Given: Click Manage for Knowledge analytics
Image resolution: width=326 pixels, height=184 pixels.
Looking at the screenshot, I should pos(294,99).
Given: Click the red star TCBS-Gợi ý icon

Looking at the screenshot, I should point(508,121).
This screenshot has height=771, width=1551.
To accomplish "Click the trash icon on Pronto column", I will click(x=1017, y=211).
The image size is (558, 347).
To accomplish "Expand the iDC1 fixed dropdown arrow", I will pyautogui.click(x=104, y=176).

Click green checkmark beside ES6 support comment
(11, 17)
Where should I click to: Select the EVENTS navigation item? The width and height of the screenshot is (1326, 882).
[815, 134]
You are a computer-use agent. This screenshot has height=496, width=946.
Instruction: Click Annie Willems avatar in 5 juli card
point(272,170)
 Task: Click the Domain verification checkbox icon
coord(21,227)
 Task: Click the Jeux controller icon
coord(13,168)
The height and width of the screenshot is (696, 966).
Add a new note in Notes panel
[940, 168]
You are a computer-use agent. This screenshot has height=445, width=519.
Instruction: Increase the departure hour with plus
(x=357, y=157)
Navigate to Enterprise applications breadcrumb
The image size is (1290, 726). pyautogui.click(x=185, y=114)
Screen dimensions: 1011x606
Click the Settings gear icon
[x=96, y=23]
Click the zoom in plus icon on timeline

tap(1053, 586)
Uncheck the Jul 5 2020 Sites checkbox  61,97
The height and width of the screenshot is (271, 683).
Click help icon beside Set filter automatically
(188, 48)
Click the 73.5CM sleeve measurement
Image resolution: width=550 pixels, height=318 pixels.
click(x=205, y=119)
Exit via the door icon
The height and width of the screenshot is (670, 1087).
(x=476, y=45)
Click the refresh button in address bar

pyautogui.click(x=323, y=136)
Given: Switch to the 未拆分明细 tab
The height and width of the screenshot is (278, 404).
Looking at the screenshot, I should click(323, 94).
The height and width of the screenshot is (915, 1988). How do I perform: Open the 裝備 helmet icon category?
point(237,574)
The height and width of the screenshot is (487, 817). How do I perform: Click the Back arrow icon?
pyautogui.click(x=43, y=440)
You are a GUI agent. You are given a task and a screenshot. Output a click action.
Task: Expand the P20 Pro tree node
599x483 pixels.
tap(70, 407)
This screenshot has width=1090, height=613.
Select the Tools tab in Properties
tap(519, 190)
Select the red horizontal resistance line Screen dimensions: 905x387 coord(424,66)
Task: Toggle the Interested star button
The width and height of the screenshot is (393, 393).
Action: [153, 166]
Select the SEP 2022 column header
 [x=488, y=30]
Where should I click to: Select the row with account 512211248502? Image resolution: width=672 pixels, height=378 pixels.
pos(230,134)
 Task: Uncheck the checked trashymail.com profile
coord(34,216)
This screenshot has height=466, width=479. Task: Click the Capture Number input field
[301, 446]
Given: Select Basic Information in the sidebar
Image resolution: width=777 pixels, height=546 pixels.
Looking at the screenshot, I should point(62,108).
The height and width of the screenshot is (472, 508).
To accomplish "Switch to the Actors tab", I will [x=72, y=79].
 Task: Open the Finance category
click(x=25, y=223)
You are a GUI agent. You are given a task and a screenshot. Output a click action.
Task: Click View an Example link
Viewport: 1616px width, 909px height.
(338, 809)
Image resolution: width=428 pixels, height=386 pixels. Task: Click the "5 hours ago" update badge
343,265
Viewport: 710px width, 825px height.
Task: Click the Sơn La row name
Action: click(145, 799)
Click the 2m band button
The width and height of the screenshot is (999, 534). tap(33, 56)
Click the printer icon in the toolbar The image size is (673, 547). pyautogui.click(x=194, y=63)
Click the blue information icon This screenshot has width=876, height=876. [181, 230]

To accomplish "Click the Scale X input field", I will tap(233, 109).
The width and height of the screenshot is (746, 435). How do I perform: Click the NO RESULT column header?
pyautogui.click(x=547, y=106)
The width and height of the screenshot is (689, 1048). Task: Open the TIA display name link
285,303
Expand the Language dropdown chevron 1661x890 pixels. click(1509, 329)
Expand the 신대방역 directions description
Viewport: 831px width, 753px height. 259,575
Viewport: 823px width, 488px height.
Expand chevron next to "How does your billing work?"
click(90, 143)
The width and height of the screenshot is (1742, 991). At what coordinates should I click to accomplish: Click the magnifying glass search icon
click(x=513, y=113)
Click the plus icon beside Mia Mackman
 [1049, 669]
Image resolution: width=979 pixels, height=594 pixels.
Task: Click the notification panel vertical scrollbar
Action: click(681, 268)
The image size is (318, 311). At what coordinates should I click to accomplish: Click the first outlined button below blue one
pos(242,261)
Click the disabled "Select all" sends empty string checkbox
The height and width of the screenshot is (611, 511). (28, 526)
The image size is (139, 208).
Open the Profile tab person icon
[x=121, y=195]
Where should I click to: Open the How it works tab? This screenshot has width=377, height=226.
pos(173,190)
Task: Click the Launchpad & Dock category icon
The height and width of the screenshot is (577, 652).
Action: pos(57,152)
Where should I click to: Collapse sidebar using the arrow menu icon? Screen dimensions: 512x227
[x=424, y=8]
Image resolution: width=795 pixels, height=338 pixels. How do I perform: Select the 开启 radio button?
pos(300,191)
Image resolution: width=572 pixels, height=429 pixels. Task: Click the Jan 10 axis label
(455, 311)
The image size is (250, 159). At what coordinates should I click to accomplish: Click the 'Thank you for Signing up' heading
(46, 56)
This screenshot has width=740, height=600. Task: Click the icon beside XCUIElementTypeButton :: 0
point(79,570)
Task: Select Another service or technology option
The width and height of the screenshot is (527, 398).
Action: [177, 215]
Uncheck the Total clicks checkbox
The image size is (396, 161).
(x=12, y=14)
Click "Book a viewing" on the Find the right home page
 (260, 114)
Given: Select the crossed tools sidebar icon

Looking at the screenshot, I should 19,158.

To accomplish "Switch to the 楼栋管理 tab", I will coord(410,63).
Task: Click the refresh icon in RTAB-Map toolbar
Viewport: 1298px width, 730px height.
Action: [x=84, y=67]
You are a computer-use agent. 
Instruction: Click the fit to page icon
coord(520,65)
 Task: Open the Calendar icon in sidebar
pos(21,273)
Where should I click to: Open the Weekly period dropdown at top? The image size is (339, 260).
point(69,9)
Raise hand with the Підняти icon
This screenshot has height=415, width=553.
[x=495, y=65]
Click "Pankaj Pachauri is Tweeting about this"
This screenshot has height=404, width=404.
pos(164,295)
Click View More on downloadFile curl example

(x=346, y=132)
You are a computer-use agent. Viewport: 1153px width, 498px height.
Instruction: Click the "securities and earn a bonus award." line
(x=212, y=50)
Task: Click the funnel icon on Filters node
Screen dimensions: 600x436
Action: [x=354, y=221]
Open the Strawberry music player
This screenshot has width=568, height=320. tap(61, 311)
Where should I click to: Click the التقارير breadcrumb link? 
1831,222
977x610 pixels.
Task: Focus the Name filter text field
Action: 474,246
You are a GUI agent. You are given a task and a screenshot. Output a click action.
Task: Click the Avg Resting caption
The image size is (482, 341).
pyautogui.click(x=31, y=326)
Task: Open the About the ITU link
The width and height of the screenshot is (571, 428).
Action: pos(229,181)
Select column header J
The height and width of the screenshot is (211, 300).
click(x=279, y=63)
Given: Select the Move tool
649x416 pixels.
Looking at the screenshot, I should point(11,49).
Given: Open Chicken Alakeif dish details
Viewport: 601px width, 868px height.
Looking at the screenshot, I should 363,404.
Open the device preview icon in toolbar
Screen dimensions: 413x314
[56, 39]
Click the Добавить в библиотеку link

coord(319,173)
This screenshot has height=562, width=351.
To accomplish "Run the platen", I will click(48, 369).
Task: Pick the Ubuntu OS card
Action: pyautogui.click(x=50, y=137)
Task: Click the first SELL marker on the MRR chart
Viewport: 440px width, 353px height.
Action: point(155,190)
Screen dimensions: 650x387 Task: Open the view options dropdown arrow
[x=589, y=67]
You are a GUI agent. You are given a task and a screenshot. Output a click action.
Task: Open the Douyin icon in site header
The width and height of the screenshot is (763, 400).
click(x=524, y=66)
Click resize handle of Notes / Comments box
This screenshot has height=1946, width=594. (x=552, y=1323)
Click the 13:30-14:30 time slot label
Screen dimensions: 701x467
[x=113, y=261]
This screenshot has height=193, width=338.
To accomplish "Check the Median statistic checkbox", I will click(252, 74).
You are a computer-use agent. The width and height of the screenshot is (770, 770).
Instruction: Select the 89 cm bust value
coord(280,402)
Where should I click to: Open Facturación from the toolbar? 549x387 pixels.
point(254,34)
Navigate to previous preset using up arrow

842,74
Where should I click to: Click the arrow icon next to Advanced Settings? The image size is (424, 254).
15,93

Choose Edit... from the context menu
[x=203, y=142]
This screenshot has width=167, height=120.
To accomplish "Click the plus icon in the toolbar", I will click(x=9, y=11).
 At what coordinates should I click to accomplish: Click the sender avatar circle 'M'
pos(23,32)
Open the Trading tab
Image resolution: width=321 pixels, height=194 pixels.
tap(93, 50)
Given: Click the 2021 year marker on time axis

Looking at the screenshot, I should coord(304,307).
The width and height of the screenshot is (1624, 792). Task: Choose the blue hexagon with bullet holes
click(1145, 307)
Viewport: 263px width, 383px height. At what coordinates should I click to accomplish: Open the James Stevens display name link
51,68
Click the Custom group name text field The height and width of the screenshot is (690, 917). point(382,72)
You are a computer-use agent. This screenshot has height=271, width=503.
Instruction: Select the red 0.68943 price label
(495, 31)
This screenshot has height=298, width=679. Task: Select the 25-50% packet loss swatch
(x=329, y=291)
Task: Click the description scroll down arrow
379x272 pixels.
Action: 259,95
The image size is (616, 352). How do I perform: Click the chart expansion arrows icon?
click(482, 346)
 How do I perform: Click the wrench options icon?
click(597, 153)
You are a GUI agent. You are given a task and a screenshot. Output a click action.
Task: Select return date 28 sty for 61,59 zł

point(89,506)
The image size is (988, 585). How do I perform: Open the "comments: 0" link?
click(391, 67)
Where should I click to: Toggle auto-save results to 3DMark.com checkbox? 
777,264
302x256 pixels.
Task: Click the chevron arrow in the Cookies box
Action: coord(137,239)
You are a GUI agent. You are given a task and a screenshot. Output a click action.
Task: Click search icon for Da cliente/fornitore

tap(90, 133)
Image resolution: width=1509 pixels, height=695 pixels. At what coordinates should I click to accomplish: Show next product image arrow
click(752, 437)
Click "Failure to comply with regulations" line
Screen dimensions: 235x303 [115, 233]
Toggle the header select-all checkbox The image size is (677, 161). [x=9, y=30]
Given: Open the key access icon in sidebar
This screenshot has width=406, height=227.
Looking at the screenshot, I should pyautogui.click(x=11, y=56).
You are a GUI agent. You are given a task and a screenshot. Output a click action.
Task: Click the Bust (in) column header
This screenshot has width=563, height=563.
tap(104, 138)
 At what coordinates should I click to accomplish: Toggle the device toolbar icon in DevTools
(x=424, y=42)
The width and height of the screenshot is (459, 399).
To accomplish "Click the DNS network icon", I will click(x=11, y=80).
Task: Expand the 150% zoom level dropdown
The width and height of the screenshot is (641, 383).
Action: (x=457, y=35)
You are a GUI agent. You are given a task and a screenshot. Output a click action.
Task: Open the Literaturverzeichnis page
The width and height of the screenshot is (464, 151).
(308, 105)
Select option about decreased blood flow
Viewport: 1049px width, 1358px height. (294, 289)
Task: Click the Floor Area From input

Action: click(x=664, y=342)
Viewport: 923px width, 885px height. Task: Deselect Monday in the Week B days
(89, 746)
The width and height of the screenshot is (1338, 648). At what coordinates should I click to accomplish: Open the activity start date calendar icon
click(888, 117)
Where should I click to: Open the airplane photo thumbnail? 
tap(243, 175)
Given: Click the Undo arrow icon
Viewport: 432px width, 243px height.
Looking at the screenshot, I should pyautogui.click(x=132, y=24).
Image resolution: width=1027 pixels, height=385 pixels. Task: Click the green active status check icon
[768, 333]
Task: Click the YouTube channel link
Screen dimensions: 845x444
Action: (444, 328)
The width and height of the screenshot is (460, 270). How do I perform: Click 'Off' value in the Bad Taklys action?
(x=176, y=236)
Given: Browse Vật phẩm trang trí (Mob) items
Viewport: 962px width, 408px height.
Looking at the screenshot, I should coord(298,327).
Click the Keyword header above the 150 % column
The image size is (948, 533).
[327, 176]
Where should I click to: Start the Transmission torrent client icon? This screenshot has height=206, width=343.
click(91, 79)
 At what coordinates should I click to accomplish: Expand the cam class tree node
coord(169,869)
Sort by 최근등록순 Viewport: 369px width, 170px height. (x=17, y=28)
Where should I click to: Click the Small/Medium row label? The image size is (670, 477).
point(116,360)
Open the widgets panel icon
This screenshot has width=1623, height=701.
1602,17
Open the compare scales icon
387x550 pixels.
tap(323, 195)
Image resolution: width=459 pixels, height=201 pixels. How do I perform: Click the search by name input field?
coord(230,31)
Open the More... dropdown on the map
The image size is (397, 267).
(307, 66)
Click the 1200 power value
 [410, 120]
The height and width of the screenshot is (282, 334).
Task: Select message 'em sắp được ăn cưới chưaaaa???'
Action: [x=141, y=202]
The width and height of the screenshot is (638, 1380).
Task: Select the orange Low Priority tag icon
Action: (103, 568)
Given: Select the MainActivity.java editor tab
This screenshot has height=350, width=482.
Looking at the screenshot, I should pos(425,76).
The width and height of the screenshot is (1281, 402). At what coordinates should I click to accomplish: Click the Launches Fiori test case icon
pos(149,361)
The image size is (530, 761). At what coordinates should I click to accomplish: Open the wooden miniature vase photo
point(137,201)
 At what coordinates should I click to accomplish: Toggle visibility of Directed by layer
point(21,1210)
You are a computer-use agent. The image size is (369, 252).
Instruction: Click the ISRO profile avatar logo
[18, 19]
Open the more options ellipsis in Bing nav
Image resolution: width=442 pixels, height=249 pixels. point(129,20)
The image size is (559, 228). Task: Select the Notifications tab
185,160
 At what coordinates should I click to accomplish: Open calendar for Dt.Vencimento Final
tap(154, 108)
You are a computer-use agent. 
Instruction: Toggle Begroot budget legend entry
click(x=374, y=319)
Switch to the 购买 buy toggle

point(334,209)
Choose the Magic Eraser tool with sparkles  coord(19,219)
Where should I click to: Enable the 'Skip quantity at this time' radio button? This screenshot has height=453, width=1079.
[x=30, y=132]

◆ TASK INSTRUCTIONS: One stretch of the lines above is wanted, from the line that contains "The width and height of the screenshot is (1338, 648)." through the line that contains "Sort by 최근등록순". Output it exactly.

◆ TASK RESULT:
The width and height of the screenshot is (1338, 648). At what coordinates should I click to accomplish: Open the activity start date calendar icon
click(888, 117)
Where should I click to: Open the airplane photo thumbnail? 
tap(243, 175)
Given: Click the Undo arrow icon
Viewport: 432px width, 243px height.
Looking at the screenshot, I should pyautogui.click(x=132, y=24).
Image resolution: width=1027 pixels, height=385 pixels. Task: Click the green active status check icon
[768, 333]
Task: Click the YouTube channel link
Screen dimensions: 845x444
Action: (444, 328)
The width and height of the screenshot is (460, 270). How do I perform: Click 'Off' value in the Bad Taklys action?
(x=176, y=236)
Given: Browse Vật phẩm trang trí (Mob) items
Viewport: 962px width, 408px height.
Looking at the screenshot, I should coord(298,327).
Click the Keyword header above the 150 % column
The image size is (948, 533).
[327, 176]
Where should I click to: Start the Transmission torrent client icon? This screenshot has height=206, width=343.
click(91, 79)
 At what coordinates should I click to accomplish: Expand the cam class tree node
coord(169,869)
Sort by 최근등록순 Viewport: 369px width, 170px height. (x=17, y=28)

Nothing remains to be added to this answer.